Raising a child can be challenging and costly. When a divorce occurs, it doesn’t make parenting any easier.
Although noncustodial parents don’t have primary custody of their children, they are responsible for paying child support to cover the child’s basic needs, including food, shelter, clothing, education, health care, and any other reasonable expenses. Since monthly payments can add up, many of these parents cannot wait until their child turns 18 years old—known as the age of majority.
In California and in most states, child support ends when a child becomes 18 years of age. In other states, the age is 21 or until the child finishes college.
Furthermore, child payments are terminated when the child becomes “emancipated”—or self-supporting without needing the financial support of his/her parents—prior to reaching the age of majority. Emancipation occurs when the child marries, joins the armed services, moves out of the family home, or becomes financially independent.
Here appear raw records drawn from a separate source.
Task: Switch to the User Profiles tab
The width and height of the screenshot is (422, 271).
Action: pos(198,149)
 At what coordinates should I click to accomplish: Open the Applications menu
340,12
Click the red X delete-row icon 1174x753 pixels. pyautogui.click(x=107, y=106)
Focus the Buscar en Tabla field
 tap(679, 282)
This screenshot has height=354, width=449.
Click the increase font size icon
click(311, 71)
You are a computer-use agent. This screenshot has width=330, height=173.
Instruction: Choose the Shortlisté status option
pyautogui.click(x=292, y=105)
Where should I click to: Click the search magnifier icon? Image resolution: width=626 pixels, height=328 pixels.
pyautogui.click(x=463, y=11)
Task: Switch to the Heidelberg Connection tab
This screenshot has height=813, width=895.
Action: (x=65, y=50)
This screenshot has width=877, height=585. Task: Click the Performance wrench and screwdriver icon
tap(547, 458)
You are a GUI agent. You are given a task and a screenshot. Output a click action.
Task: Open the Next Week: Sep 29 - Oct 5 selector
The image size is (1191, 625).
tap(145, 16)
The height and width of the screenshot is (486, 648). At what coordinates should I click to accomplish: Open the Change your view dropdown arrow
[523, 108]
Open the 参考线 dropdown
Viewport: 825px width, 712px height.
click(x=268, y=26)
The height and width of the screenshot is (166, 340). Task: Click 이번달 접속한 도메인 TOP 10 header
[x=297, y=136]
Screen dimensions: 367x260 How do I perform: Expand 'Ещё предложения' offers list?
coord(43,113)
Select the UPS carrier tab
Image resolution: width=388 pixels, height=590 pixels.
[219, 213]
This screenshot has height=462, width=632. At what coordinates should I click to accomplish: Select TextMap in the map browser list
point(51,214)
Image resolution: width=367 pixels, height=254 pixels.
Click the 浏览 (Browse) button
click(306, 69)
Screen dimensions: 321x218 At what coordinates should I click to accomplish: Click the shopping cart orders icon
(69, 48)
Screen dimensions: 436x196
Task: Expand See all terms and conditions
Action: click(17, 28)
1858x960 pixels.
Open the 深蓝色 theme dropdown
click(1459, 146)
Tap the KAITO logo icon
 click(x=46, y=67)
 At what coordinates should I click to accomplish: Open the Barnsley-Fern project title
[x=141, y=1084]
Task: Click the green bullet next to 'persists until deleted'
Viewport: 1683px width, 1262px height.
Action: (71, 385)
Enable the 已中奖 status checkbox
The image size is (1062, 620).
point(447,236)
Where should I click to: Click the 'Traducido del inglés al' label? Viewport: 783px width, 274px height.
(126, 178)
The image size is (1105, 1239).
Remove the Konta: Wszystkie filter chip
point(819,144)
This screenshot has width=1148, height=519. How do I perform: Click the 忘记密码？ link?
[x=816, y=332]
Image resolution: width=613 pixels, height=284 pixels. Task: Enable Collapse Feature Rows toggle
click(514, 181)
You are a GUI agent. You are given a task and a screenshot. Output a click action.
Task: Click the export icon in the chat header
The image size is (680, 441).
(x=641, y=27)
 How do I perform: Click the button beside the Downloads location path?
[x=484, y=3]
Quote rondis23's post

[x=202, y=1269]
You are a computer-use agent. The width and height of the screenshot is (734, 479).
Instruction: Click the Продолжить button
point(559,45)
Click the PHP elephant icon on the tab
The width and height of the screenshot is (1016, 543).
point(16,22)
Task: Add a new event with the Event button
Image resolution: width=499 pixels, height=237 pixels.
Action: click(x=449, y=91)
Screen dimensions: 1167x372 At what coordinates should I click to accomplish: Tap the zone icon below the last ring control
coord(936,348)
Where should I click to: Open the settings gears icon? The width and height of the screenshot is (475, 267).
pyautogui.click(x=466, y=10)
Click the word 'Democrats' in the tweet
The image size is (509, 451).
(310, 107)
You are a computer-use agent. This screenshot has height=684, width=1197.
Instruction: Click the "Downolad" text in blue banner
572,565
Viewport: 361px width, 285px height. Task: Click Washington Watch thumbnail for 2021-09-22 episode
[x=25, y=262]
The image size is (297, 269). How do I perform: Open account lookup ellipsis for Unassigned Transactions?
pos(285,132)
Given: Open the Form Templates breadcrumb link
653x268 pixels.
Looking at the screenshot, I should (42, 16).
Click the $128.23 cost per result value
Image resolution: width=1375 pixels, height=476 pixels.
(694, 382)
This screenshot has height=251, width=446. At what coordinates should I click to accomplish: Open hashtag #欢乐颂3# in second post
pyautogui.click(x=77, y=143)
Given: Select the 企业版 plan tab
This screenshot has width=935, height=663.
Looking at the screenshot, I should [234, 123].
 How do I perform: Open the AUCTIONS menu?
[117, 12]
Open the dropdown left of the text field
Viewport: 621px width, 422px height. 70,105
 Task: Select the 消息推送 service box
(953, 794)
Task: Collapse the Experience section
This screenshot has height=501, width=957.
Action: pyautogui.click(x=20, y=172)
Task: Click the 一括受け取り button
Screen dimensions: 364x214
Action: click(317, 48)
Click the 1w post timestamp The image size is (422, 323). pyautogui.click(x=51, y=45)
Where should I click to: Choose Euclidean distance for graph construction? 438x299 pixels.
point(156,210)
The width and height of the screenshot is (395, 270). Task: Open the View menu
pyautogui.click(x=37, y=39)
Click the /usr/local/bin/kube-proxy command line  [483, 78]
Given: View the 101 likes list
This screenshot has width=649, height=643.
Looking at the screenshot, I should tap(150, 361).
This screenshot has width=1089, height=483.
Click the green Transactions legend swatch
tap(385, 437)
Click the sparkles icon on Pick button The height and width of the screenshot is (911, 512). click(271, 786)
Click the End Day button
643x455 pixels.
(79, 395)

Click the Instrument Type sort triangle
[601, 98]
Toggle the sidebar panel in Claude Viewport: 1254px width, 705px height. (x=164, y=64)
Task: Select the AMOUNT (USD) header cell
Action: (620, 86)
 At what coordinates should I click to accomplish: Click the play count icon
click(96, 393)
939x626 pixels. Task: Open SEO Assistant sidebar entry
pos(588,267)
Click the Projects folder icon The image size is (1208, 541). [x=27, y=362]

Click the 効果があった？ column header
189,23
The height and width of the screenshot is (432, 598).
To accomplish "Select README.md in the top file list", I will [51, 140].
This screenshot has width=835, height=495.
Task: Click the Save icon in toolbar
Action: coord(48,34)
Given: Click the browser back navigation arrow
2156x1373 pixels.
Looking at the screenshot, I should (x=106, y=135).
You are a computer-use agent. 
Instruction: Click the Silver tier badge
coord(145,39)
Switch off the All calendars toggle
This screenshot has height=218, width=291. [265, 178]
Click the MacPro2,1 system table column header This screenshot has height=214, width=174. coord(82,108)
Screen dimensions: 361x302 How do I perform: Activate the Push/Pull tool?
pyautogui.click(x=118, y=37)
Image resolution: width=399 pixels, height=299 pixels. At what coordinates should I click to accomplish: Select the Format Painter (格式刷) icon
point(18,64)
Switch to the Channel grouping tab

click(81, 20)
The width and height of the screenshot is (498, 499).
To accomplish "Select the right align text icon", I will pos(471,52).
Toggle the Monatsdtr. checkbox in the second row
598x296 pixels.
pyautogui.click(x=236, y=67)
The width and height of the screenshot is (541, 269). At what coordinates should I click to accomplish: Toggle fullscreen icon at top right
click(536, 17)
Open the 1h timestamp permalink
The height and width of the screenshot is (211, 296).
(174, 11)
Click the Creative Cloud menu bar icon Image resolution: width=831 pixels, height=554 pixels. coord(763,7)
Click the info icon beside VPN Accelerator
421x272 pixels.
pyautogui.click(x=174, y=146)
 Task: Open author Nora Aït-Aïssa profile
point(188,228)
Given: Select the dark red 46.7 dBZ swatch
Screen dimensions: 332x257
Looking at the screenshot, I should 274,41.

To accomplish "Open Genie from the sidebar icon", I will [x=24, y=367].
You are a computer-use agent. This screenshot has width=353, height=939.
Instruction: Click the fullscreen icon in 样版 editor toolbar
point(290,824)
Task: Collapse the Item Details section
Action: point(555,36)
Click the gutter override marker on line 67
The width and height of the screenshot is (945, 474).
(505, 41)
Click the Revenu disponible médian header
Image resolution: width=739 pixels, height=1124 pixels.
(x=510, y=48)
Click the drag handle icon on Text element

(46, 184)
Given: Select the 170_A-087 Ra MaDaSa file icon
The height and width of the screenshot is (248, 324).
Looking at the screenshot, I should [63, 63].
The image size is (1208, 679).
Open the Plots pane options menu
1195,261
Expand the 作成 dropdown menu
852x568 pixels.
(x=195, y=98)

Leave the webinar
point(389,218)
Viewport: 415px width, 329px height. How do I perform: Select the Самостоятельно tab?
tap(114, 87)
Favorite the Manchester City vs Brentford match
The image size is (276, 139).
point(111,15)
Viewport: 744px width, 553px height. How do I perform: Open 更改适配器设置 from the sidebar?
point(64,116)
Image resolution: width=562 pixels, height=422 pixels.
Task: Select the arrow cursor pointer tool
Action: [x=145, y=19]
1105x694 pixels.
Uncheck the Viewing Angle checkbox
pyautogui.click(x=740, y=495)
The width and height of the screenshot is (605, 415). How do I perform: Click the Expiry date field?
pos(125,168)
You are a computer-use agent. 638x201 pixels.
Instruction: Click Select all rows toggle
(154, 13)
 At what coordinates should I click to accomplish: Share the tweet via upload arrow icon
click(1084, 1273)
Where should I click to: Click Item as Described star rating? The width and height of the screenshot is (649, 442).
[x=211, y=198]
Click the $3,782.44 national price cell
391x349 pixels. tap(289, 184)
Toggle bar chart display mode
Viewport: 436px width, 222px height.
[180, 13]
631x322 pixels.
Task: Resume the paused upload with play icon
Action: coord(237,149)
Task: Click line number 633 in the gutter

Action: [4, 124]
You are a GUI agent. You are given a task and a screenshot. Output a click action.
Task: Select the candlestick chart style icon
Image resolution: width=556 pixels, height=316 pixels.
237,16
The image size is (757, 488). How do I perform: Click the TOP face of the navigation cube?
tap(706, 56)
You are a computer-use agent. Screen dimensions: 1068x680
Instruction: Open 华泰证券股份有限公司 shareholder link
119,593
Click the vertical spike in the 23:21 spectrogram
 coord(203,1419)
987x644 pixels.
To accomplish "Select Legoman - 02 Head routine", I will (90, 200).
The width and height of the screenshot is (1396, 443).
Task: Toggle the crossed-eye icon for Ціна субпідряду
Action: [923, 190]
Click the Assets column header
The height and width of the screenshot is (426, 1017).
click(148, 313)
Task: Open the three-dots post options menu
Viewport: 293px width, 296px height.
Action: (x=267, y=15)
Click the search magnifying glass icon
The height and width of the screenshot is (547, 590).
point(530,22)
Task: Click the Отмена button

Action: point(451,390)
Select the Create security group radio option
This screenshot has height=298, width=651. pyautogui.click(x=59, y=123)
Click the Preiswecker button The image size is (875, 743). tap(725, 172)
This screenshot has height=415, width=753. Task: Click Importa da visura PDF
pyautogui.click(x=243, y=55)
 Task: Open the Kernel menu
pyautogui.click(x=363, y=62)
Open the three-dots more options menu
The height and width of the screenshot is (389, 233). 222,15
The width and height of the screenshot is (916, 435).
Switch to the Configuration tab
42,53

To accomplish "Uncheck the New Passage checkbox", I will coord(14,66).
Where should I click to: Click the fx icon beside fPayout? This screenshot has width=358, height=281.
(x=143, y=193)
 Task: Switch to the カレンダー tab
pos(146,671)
However, the following are several situations where child support continues past the age of majority:
- The child is still in high school – If the child is still living with a parent and is a full-time high-school student, then child support payments continue until he/she turns 19 or graduates from high school.
- The child has special needs – If the child is disabled or has special needs, noncustodial parents may pay support beyond the age of majority to provide proper care. When a special-needs child has recurring and foreseeable expenses such as medical and educational costs, custodial parents typically request more child support to take care of these expenses.
- The noncustodial parent agrees to continue making payments – There is nothing in the state law which says child support payments must stop once the child turns 18. If both parents agree, child support can continue until a certain date, such as when the child graduates from college or when the child turns 21 years old. Keep in mind, if child support past the age of majority and any college costs were not mentioned in the original court order, the court will not order the noncustodial parent to make payments beyond the age of majority.
- The noncustodial parent owes child support – Just because a child turns 18, doesn’t relieve the noncustodial parent of any missed payments he/she owes. Even if it takes many years after the child turns 18, back payments are still due. Failure to pay owed child support can result in contempt of court, which is punishable by jail time.